STATED EXERCISE: Copy the listing below word for word, from the line containing "Task: Click 立即购买 on the 388元 plan" through the line containing "will click(x=28, y=56).", with both of those lines included.

>> start EXERCISE MATERIAL

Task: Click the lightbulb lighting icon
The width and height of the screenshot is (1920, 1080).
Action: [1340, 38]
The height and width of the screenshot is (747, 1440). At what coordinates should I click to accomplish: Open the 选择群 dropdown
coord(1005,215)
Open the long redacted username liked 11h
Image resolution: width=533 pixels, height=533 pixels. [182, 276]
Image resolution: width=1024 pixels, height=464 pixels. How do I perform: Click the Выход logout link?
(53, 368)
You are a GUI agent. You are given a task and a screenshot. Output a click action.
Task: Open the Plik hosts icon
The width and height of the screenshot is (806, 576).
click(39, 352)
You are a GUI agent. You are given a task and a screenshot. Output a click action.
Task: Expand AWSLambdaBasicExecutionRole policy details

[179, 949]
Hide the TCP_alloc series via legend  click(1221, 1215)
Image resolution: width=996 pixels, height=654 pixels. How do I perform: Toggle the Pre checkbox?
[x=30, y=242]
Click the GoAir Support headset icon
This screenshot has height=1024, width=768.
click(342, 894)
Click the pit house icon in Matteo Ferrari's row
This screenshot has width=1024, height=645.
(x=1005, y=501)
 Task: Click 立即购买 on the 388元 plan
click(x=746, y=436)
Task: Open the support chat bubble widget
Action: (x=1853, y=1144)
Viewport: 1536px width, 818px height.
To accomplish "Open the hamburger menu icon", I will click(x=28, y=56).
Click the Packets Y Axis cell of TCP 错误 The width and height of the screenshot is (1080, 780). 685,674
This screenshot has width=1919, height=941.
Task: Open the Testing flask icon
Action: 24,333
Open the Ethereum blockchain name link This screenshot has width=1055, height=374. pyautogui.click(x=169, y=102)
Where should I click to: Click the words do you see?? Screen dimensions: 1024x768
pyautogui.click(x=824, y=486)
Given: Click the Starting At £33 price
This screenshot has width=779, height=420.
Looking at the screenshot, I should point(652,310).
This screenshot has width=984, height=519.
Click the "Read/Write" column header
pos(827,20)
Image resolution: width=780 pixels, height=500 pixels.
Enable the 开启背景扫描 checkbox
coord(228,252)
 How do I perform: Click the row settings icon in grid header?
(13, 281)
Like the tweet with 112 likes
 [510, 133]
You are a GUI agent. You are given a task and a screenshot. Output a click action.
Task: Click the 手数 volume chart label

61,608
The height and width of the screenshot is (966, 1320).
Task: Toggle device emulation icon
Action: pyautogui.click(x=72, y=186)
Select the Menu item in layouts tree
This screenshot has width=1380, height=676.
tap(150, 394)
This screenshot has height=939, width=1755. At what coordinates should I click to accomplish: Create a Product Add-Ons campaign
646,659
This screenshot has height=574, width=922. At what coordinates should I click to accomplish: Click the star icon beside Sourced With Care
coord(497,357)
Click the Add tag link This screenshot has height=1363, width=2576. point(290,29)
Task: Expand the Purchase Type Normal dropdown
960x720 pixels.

>> end EXERCISE MATERIAL

SOLUTION TO THE PROBLEM:
 Task: Click 立即购买 on the 388元 plan
click(x=746, y=436)
Task: Open the support chat bubble widget
Action: (x=1853, y=1144)
Viewport: 1536px width, 818px height.
To accomplish "Open the hamburger menu icon", I will click(x=28, y=56).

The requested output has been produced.